What lessons did you learn about yourself and about the company from being on CBS' "Undercover Boss"?
First, I need to say that the "boss" has nothing to do with the casting. The production company does all the casting and you really don't know, until that morning, the first name of the person you're working with and what you're going to be taught.
I'm totally blessed that all of the employees I worked with are fabulous employees. They care about customers. They're passionate about Fastsigns. They're focused on quality and great service. That was hugely rewarding to find out that the sampling that the production company picked were just great examples of Fastsigns so that made me very, very proud.
We did uncover two really significant issues that we have. [The first was] addressed the following week and the other we're in the process of building a whole new curriculum.
1. We had always communicated all of our programs, marketing initiatives and everything, directly to our franchisees and expected our franchisees to communicate that to their employees. And with all of the employees that I worked with -- each was employed by a different franchisee -- all of them had misunderstandings about the company and what we did.
One of them said, "Your marketing -- it's too basic. Why don't you let us customize it?" Well, we have two new marketing programs. One is, "On your behalf or we do it for you," and the other is, "Do it yourself where you can completely customize every message." That employee didn't know.
Another employee said, "Why do all the websites for all the Fastsigns have to look the same?" Well, they don't. Our website infrastructure is set up with huge customization capabilities, but that particular franchisee chose not to use it and just go to the default website.
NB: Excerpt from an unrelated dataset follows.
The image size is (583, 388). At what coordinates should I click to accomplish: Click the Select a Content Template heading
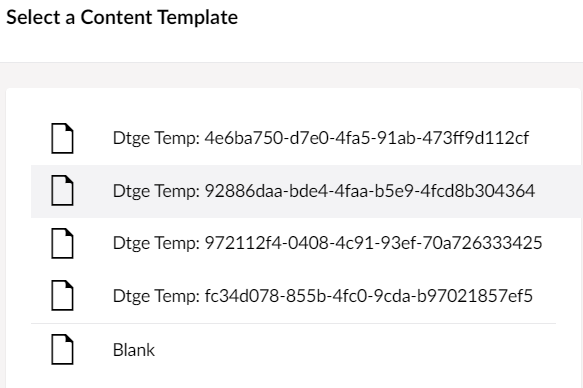(122, 17)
So starting right the week after "Undercover Boss," now every time we send a communication to our franchisees, we also send it to every employee e-mail address we have.
We're starting to see employees understanding better, knowing more, using our tools more.
The other one, as I was three floors up, outdoors on a lift on a cold windy day in Phoenix, installing an exterior sign ... I learned from the franchisee I was working with that he had to learn everything about exterior large sign projects on his own. And I came back [to the home office] and that was true. We did not have any training on what's involved in large exterior sign projects and so we've now hired a gentleman who has 25 years in the exterior signs industry and in January we're going to be giving to all of our franchisees a detailed manual, videotapes and a lot of training seminars on that at our convention. So those were two great business lessons.
Now what did I learn personally? I learned that maybe I need to take a little more time for Catherine and not be such a workaholic. Have I implemented that? Not so much.